* Input for this task
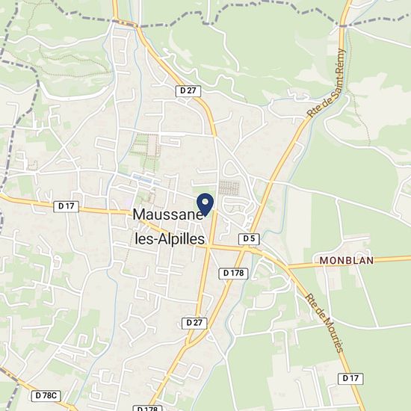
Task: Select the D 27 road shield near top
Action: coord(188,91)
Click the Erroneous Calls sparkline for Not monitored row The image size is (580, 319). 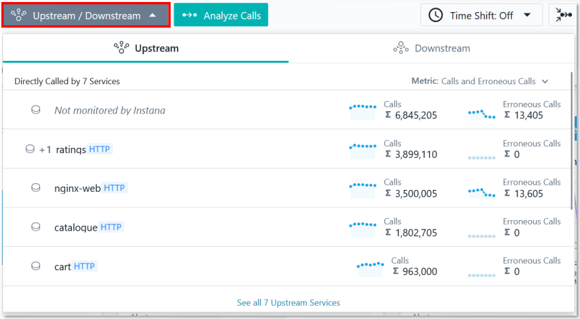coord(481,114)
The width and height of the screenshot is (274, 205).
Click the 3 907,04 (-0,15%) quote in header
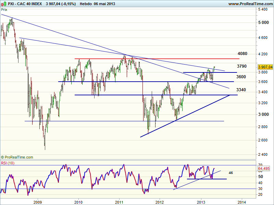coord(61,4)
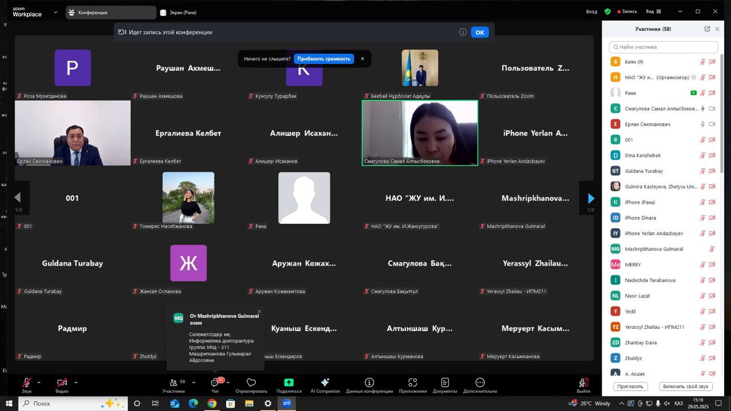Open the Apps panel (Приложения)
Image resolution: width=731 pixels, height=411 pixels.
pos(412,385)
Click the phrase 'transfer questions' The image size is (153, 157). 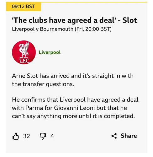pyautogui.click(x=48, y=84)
==
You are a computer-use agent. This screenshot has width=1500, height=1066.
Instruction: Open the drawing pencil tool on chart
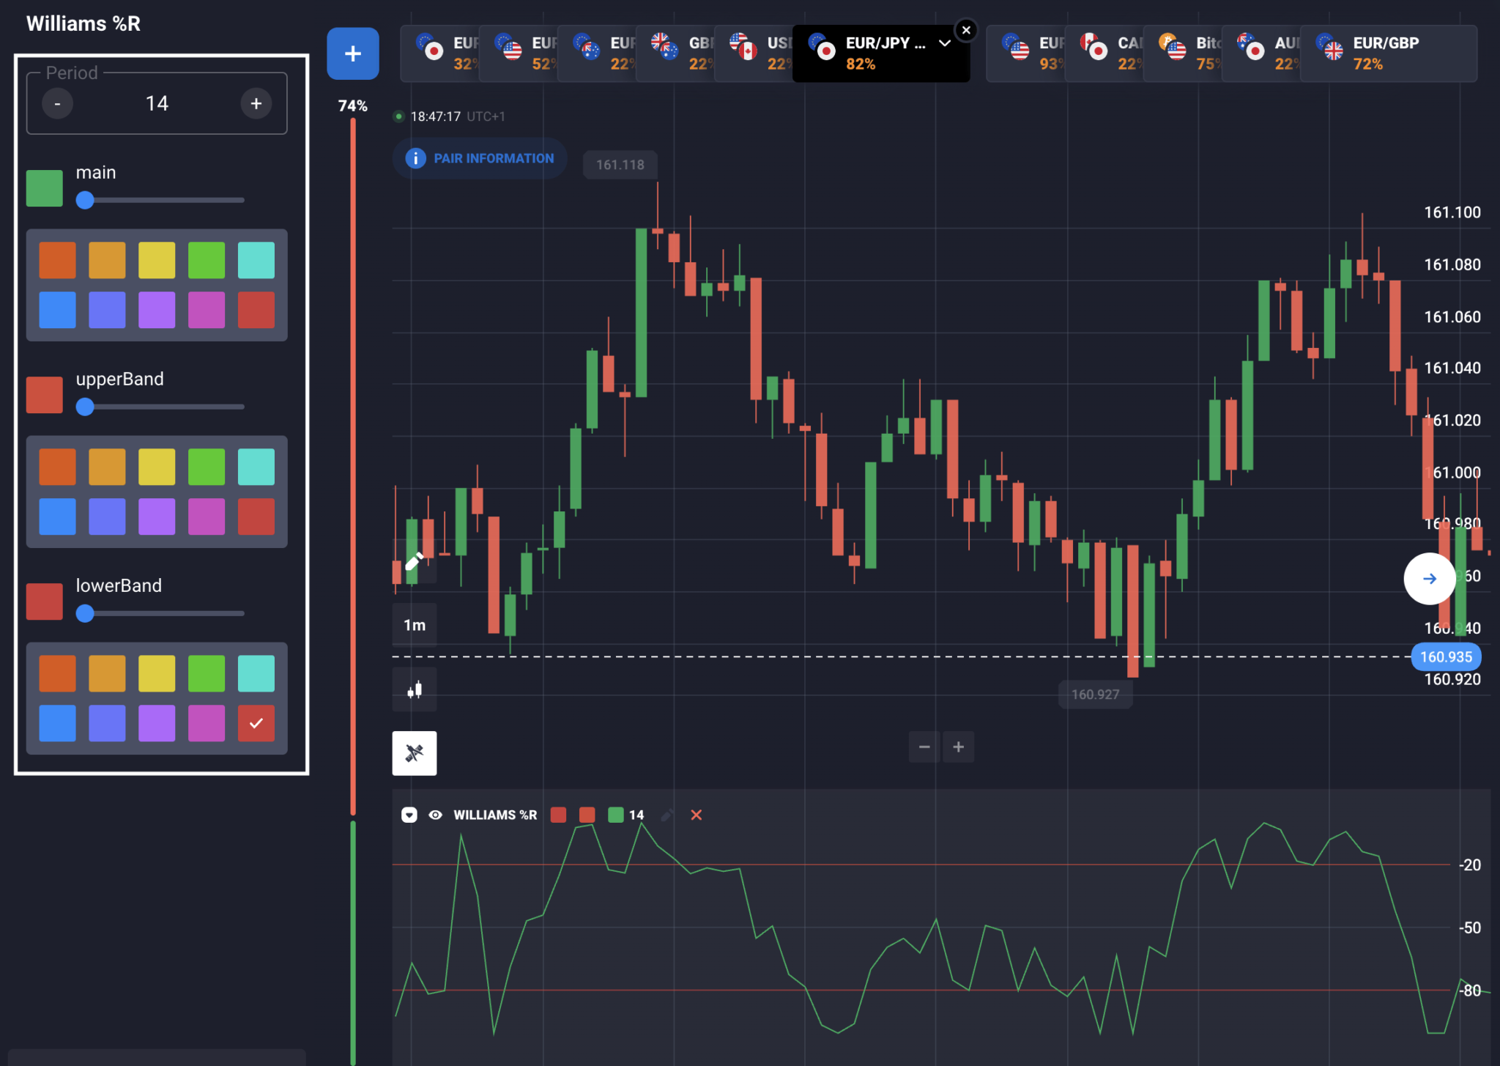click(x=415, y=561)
* * *
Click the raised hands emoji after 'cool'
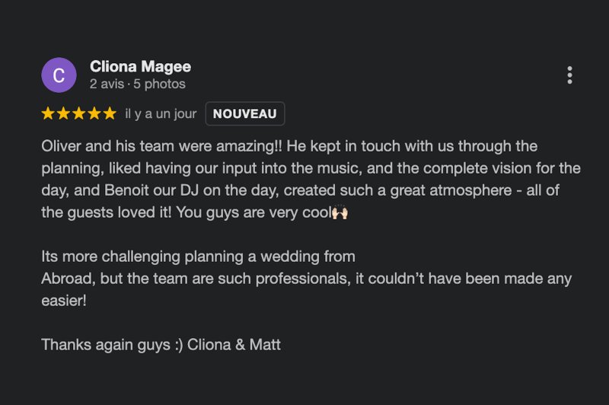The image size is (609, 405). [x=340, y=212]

* Exercise
In the lines above, find the word "screenshot" and copy each line that contains it.

* Reply
The width and height of the screenshot is (274, 205).
You are a computer-use agent. This screenshot has width=1500, height=1066.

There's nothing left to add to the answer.